** PROBLEM REQUIREMENTS **
Where the listing below has a line with "Task: Click the USA size 10½ cell", write out exactly that line and every line after it, stopping after the line with "Screen dimensions: 256x369".
━━━ RECORDS SUPPLIED
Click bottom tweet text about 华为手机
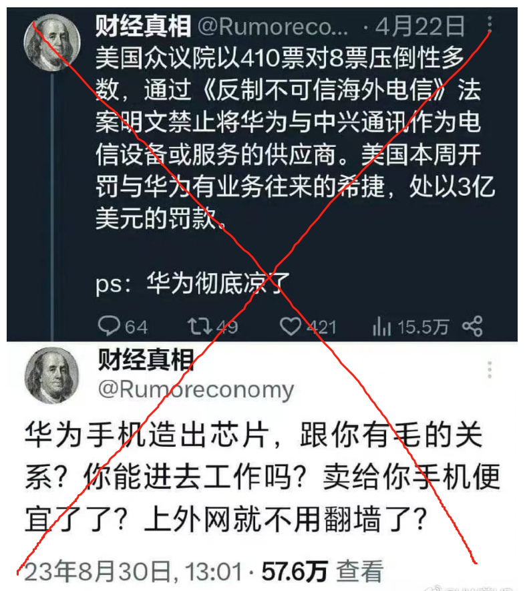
━━━━━━
━━━ RECORDS SUPPLIED
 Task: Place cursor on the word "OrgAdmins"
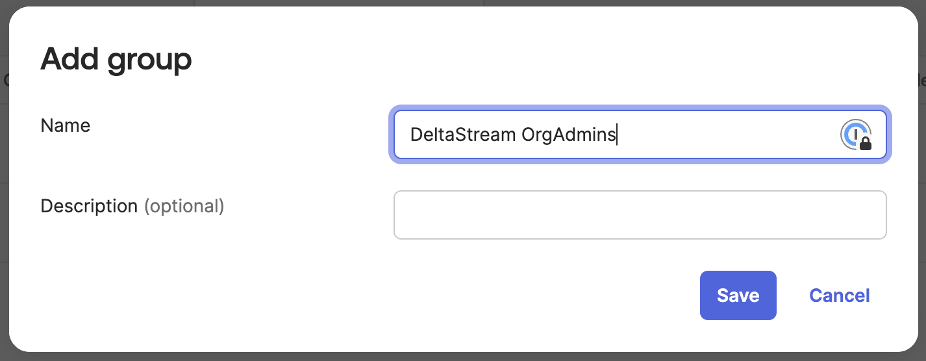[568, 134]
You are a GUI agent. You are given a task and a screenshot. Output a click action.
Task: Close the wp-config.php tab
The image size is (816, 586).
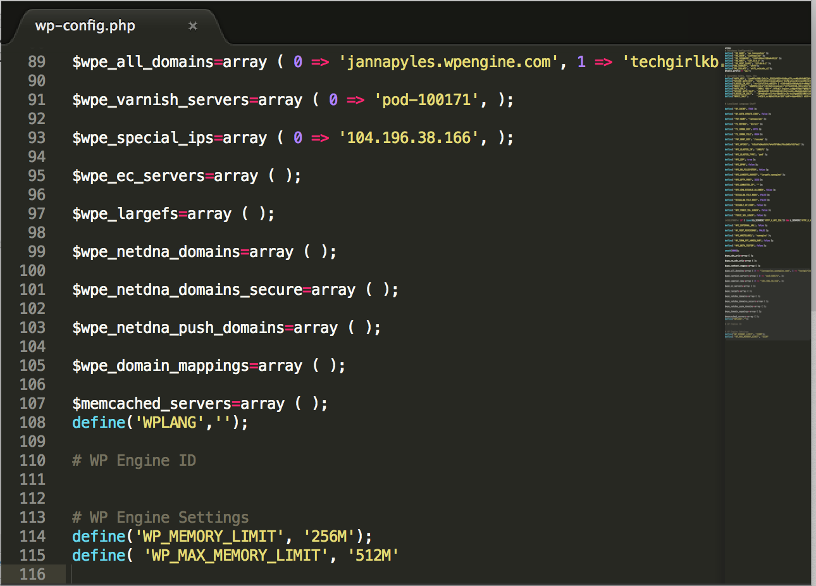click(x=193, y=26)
━━━━━━
━━━ RECORDS SUPPLIED
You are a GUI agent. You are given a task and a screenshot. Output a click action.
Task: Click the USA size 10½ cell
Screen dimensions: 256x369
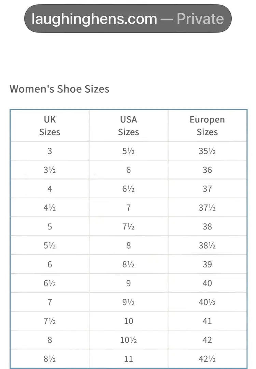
━━━━━━
** RESULT FOR THIS EXERCISE **
Task: Click the USA size 10½ cell
Screen dimensions: 256x369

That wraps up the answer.